I tried to streamline the process by writing a function that will take amounts included into monthly fee (incl) and cost of extra services per unit, and run through chosen dataframe returning costs of extra services if user has surpassed incl value.
def revenue_calc(prem_incl, eco_incl, prem_extra, eco_extra, df):
for i in range(4):
for j in range (1, 4):
if df.iloc[i, 4] == 'prem' and df.iloc[i, j] > prem_incl:
return (df.iloc[i, j] - prem_incl) * prem_extra
if df.iloc[i, 4] == 'prem' and df.iloc[i, j] <= prem_incl:
return 0
if df.iloc[i, 4] == 'eco' and df.iloc[i, j] > eco_incl:
return (df.iloc[i, j] - eco_incl) * eco_extra
if df.iloc[i, 4] == 'eco' and df.iloc[i, j] <= eco_incl:
return 0
Then I apply it.
call_monthly_revenue = call_dur.apply(revenue_calc(50, 30, 1, 3, call_dur), axis=1)
As an output I expect dataframe of the same shape, with month-based columns values being amount of extra that users has paid in each given month (amount past prem_incl, eco_incl, multiplied by prem_extra, eco_extra), zeros if they didn't exceed the limit (prem_incl, eco_incl).
Not working. The error also confuses me because there's no explanation at the end, just "AssertionError: "
It's not a job related task, it's a study related task, and just a data prep stage, not even current topic. So I'd very much like to understand what's wrong with this function. Thank you!
CodePudding user response:
Map
the values in plan
to calculate included_units
and extra_cost_per_unit
, then filter
the call_dur
like columns and subtract included_units
to calculate extra units, finally multiply the extra units by extra_cost_per_unit
column to get charges incurred
included_units = df['plan'].map({'prem': 50, 'eco': 30})
extra_cost_per_unit = df['plan'].map({'prem': 1, 'eco': 3})
cost_to_customer = (
df.filter(like='call_dur')
.sub(included_units, axis=0)
.clip(lower=0)
.mul(extra_cost_per_unit, axis=0)
)
Result
>>> cost_to_customer
call_dur_01 call_dur_02 call_dur_03
0 0 0 45
1 5 0 0
2 0 0 0
# Assign cost_to_customers back to original dataframe
>>> df.assign(**cost_to_customer)
id call_dur_01 call_dur_02 call_dur_03 plan
0 100 0 0 45 eco
1 101 5 0 0 prem
2 102 0 0 0 eco
CodePudding user response:
There is multiple issues with this. The AssertionError is because you are passing a single value to apply
(the return value of revenue_calc), while it actually expects a function it can call.

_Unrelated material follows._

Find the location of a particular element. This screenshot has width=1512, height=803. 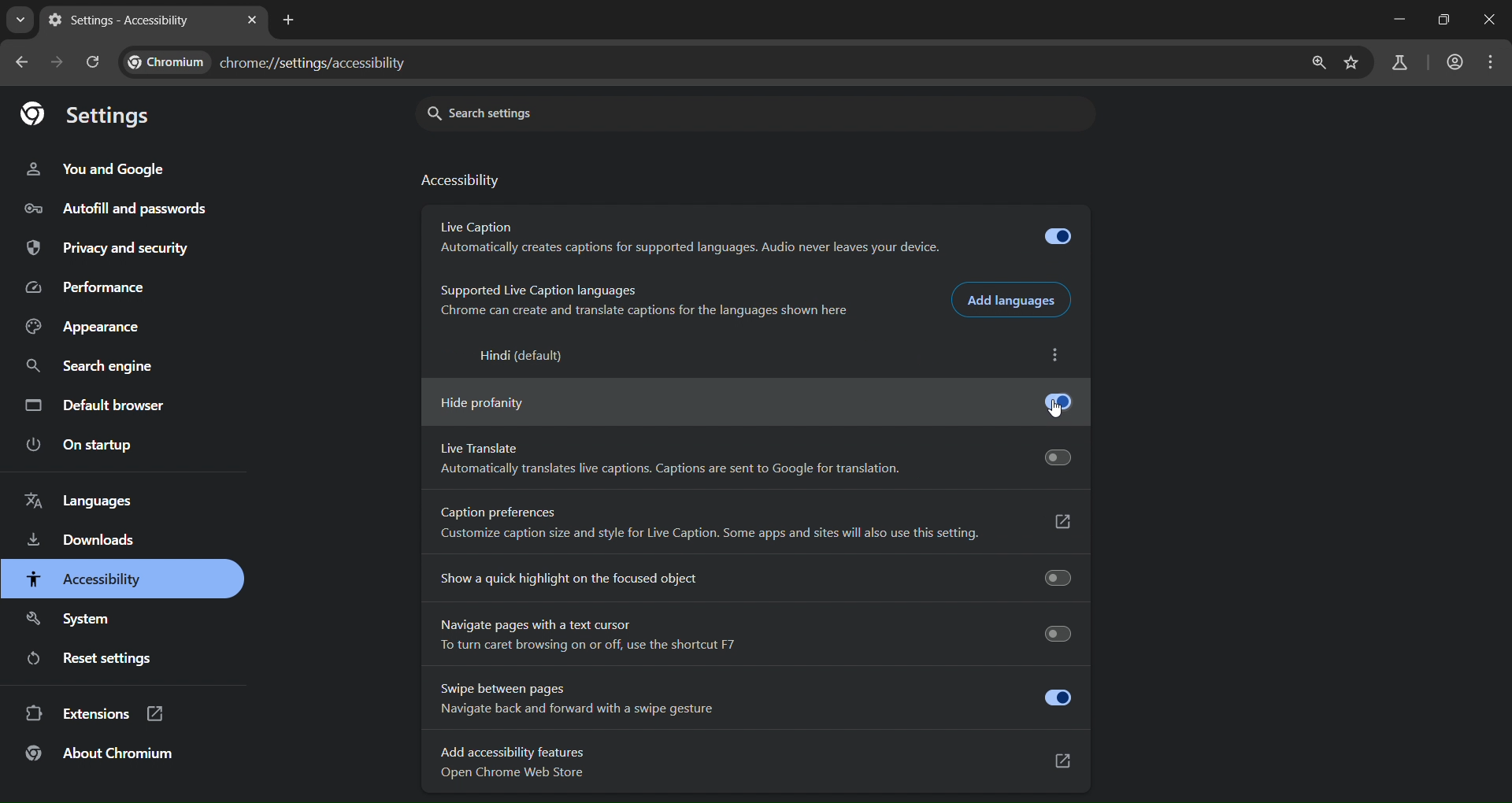

add languages is located at coordinates (1014, 299).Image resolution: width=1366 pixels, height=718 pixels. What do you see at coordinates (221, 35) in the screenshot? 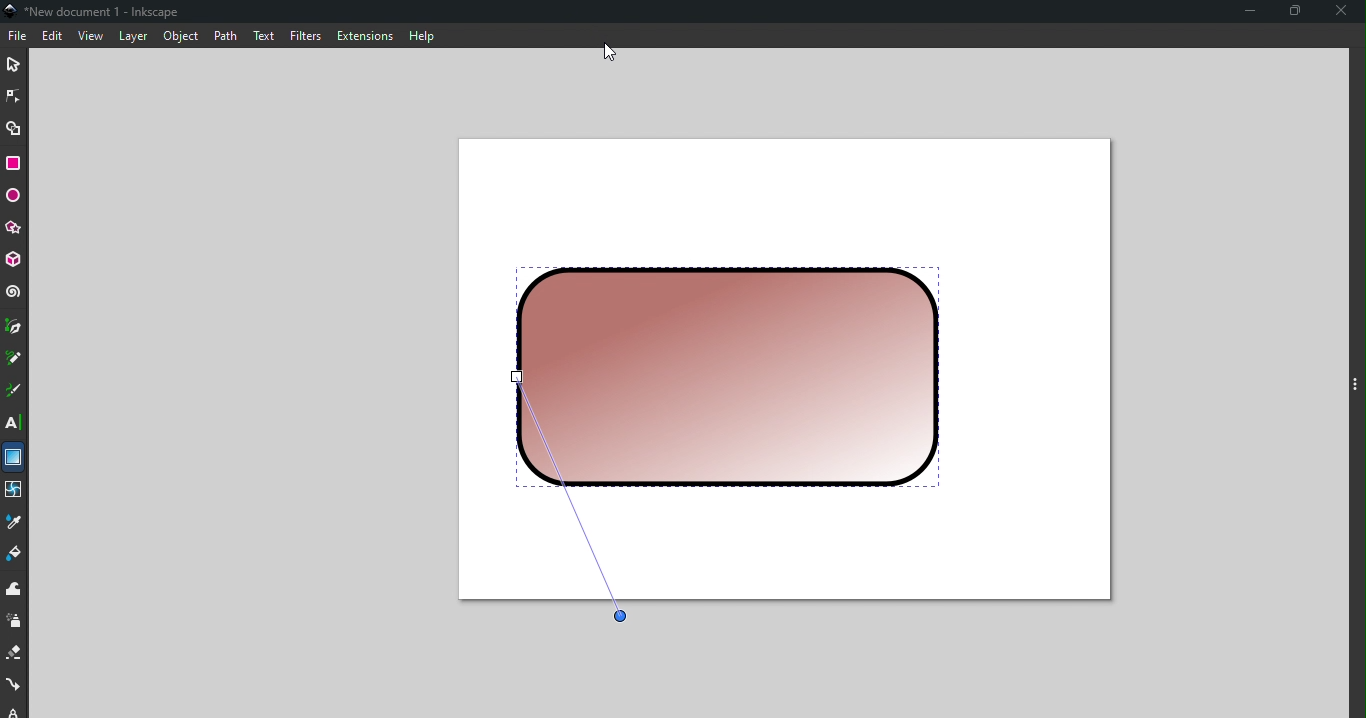
I see `Path` at bounding box center [221, 35].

Apply is not not really necessary here, since we can do all calculations through operations between columns. Here is one way of doing what I think you want to do:
prem_incl, eco_incl, prem_extra, eco_extra = 50, 30, 1, 3
# put the included minutes and tarif in extra columns
df["incl"] = df.plan.replace({"eco": eco_incl, "prem": prem_incl})
df["extra"] = df.plan.replace({"eco": eco_extra, "prem": prem_extra})
month_cols = [c for c in df.columns if c.startswith("call_dur")]
df["revenue_per_user"] = (df[month_cols]
.sub(df.incl.values, axis=0) # subtract included minutes
.clip(lower=0) # can't go negative
.mul(df.extra.values, axis=0) # multiply all months with tarif
.sum(axis=1)) # sum all months
print(df.drop(["incl", "extra"], axis=1))
## Out:
id call_dur_01 call_dur_02 call_dur_03 plan revenue_per_user
0 100 0 30 45 eco 45
1 101 55 40 50 prem 5
2 102 0 0 20 eco 0